Никогда прежде Павел не имел с ним дела — впервые. Впервые вообще и разговаривал с ним, но и этого недолгого разговора вполне было достаточно, чтобы увидеть: мог, мог он оттяпать половину дома, ничуть не усовестясь. И эту бы оттяпал, будь в его силах, но не в силах, — и оттого вот за деньги.
— Иди-ка ты… а! — чувствуя, как стискиваются помимо воли зубы, выговорил он. — Иди-ка ты, пока…
Веселую лихую улыбку с лица у соседа будто смыло.
— Да ты не гоноши-ись, что ты гоноши-ишься… — проговорил он с тяжелой тягучестью. — Я таким, как ты, пасть рвал и жалости не знал. Грозить мне!.. Приползешь еще ко мне. И вот мое слово, чтоб знал, когда приползешь: три тысячи. И больше тебе не обломится.
Он повернулся и пошел, мягко топая валенками, к двери, дошел, приоткрыл ее и повернулся.

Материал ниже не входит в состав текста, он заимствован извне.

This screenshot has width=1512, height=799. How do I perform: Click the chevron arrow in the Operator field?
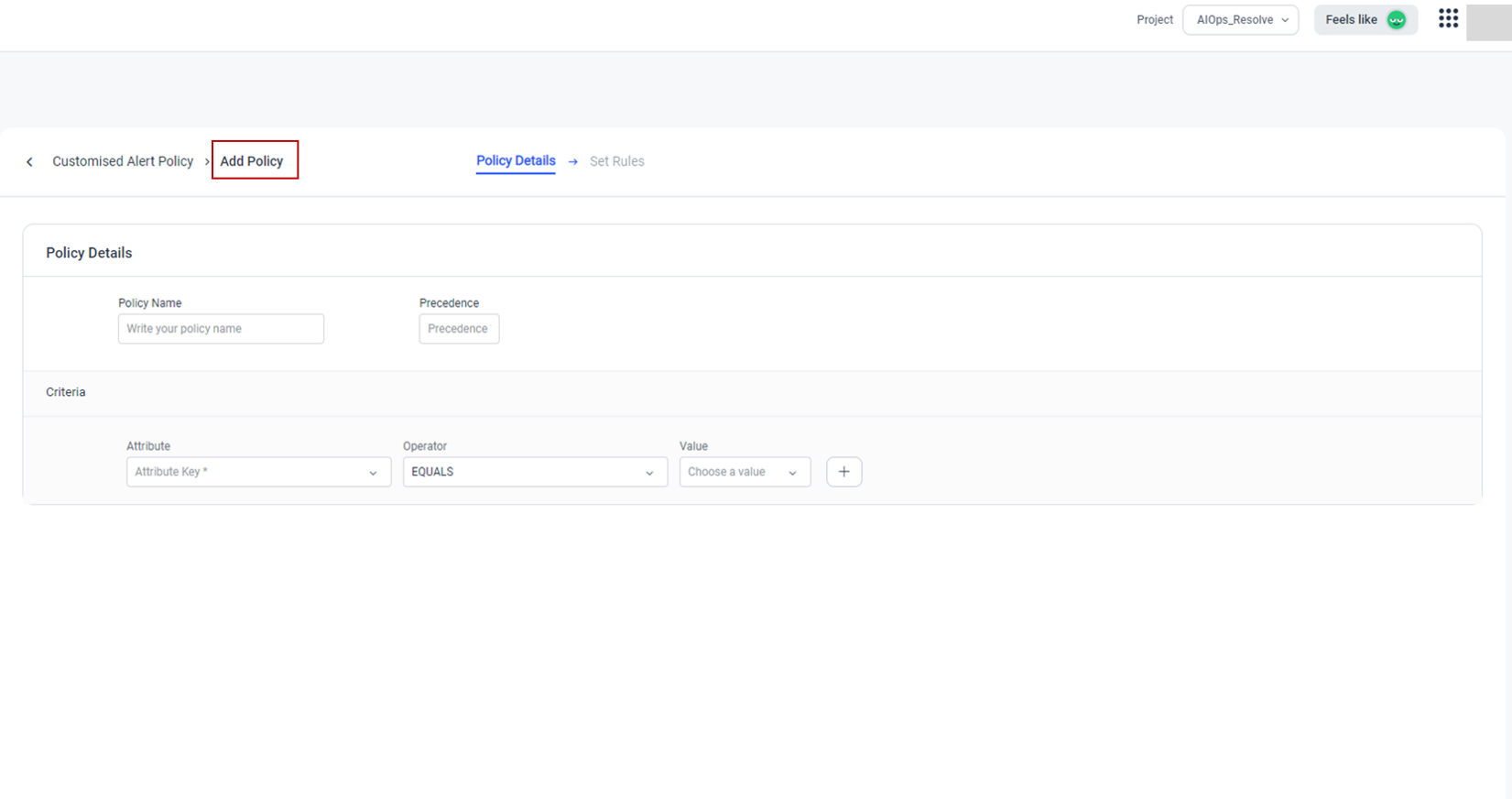(649, 473)
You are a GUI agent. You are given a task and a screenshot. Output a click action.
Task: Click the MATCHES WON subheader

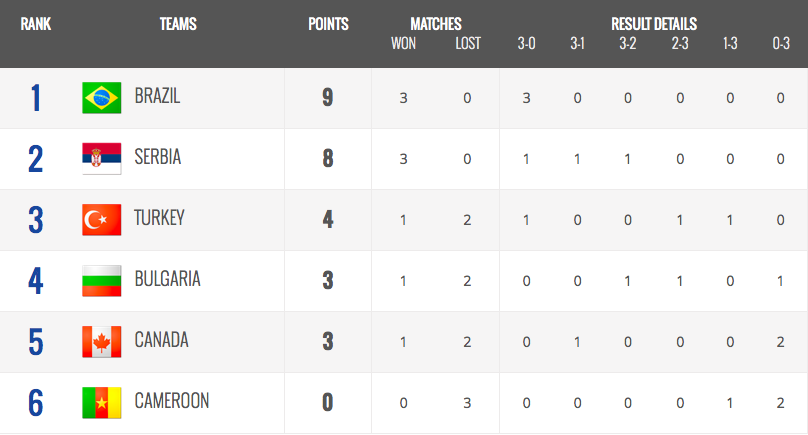403,43
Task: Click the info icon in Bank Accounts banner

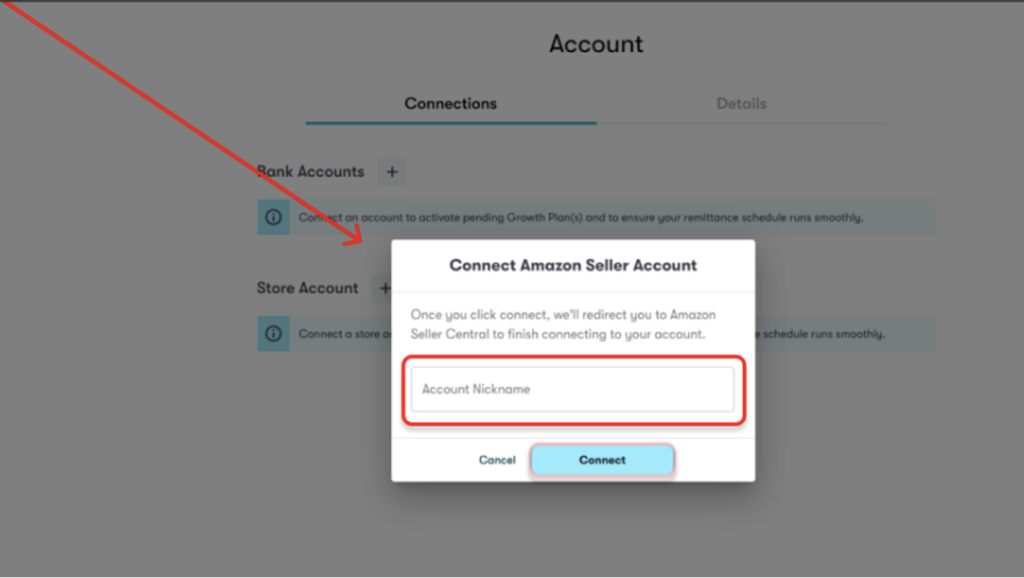Action: point(274,217)
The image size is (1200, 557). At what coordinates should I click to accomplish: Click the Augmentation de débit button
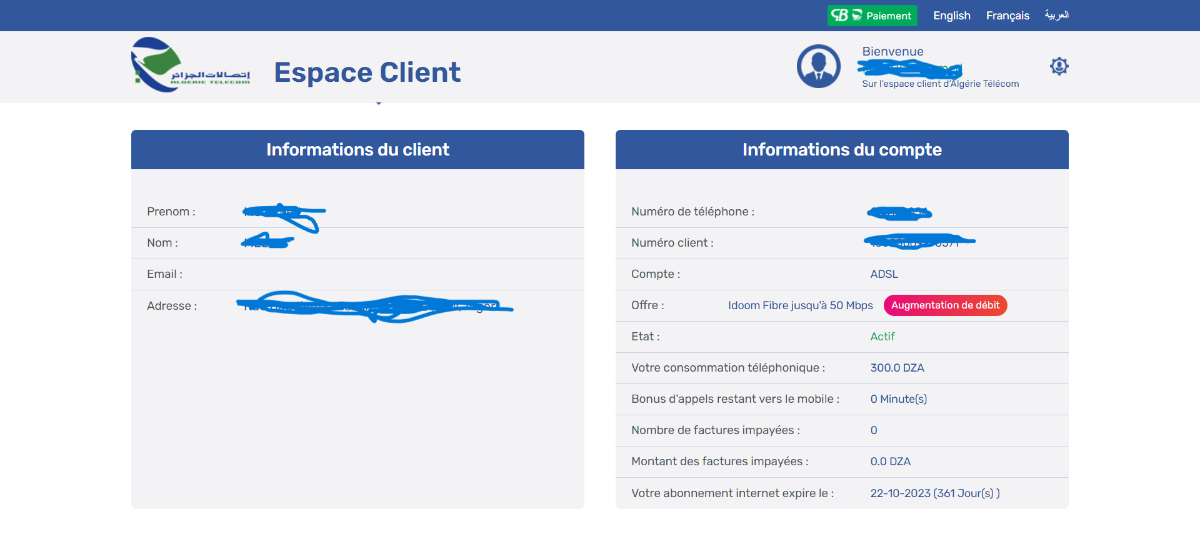point(945,306)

И на лице у него снова была веселая улыбка удачливости, ничего в нем не осталось от толькошнего: «пасть рвал»…
— Все равно ж продашь, — сказал он. — Чего ломаешься.
3Зима стояла тихая, спокойная, с обильным снегом, морозы не лютовали ни в декабре, ни в январе, случались ясные, ведреные дни, ночи с яркими крупными звездами, а температура низко не падала все равно. Бездомные собаки на пустыре, через который Павел ходил от дома к метро, молча и деловито катались то утрам в сугробах, чистили шерсть. Вороны много сидели на земле, на прибитом, утоптанном ногами снегу, отлетали от человека, садились было на дерево и тут же снова срывались на землю. У Павла не было зимнего пальто, ходил в демисезонном, прошлую свирепую зиму просто околевал в нем и нынешнею зимой прямо-таки наслаждался.
Жизнь неслась с прежнею бешеной скоростью. Чиркали дни, как спички, загорались и тут же отгорали. Но что-то случилось с ним этой зимою, — почувствовал вдруг себя привычным к чуждому прежде ритму, обладился в нем, сделалось в нем вполне удобно, все равно как обмялся новый костюм. Завод — институт — дом, дом — завод — институт, крутилось колесо, несся по нему, изо всех сил работая ногами-руками, и не замечал этого бега.
Когда вернулся после сессионного отпуска на работу, узнал, что Мастецкого назначают главным сварщиком, вызывали уже к главинжу, в партком, те поддерживают, остался только директор — и в приказ; и приказ появился. Сдавая дела преемнику, в перекур Мастецкий вызвал Павла с собой в коридор.
— Пойдешь со мной? — без всяких рассусоливаний спросил он.
В отделе главного сварщика Павлу предлагалась должность старшего инженера, на тридцать пять рублей больше, и он согласился, не раздумывая, тут же, между двумя сигаретными затяжками.
— Опять, что ли, от Яхромцевой пинки получать? — с усмешкой поглядывая на него сбоку, спросил Ленька. Они шли к метро, мороз был самый малехонький, и выпадавший из небесной глуби мохнатый снег мялся под ногами с неслышной податливостью.
— При чем здесь Яхромцева? — Павел даже рассердился на Вериго: что он, в самом деле, везде эту Яхромцеву… слова без поминания ее не скажет!
— Да то, что Мастец ее тоже берет!
Павел не поверил:
— Иди ты!
— Куда идти?! — Ленька захохотал. — Сам вот иди, раз веселой жизни себе желаешь.
— Да ну, а зачем она нужна ему? — Павел уже понимал, что Ленька всерьез, не разыгрывает его, но до конца он еще не мог поверить. — Какой из нее работник?
— Она ему, старина, не нужна, это точно, даже наоборот. Ей это нужно. Тебя тридцать пять твои манят, и ее тоже. Может, они ей не так, как тебе, но деньги, старина, лишними не бывают. Опять же к Мастецу привыкла. Он ей, что не так, слова не скажет, — мало разве? Муж человек большой, поговорил, где надо, Мастецу приказали: бери с собой. Сечешь, нет?
Павел молчал потерянно. Вон как, вон как!..
— Кто вешает нос, тот не пьет шампанского, — обнял, похлопал его по плечу Ленька. — Будешь и старшим, и Мастеца место займешь, дай срок. Яхромцева уйдет — у тебя никаких проблем, вот уж что важно так важно!
Павел еще не успел подумать об этом.